[Source records]
******
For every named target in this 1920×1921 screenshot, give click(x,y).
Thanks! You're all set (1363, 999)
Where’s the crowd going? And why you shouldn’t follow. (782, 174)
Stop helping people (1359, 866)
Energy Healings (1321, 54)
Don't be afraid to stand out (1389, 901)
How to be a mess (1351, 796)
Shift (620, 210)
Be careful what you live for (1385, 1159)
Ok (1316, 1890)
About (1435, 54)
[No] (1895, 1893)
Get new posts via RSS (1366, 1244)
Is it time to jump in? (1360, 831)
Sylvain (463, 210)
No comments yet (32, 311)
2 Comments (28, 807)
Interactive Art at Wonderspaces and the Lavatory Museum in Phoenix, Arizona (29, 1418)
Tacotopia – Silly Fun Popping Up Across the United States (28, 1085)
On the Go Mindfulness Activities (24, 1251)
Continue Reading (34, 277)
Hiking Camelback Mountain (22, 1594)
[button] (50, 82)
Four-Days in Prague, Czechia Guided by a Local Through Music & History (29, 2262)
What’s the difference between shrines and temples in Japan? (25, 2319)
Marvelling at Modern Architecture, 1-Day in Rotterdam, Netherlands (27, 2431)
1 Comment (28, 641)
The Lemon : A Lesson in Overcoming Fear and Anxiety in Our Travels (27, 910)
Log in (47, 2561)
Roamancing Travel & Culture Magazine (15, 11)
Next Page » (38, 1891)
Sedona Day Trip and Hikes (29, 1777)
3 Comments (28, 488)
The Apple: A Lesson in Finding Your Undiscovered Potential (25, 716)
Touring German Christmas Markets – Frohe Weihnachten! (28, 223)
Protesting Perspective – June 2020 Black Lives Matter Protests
******
What you have to do:
A verbatim transcription is required of the lines from the one with "Marvelling at Modern" through the final line of the entries above, and of nothing else.

Response for this exercise:
Marvelling at Modern Architecture, 1-Day in Rotterdam, Netherlands (27, 2431)
1 Comment (28, 641)
The Lemon : A Lesson in Overcoming Fear and Anxiety in Our Travels (27, 910)
Log in (47, 2561)
Roamancing Travel & Culture Magazine (15, 11)
Next Page » (38, 1891)
Sedona Day Trip and Hikes (29, 1777)
3 Comments (28, 488)
The Apple: A Lesson in Finding Your Undiscovered Potential (25, 716)
Touring German Christmas Markets – Frohe Weihnachten! (28, 223)
Protesting Perspective – June 2020 Black Lives Matter Protests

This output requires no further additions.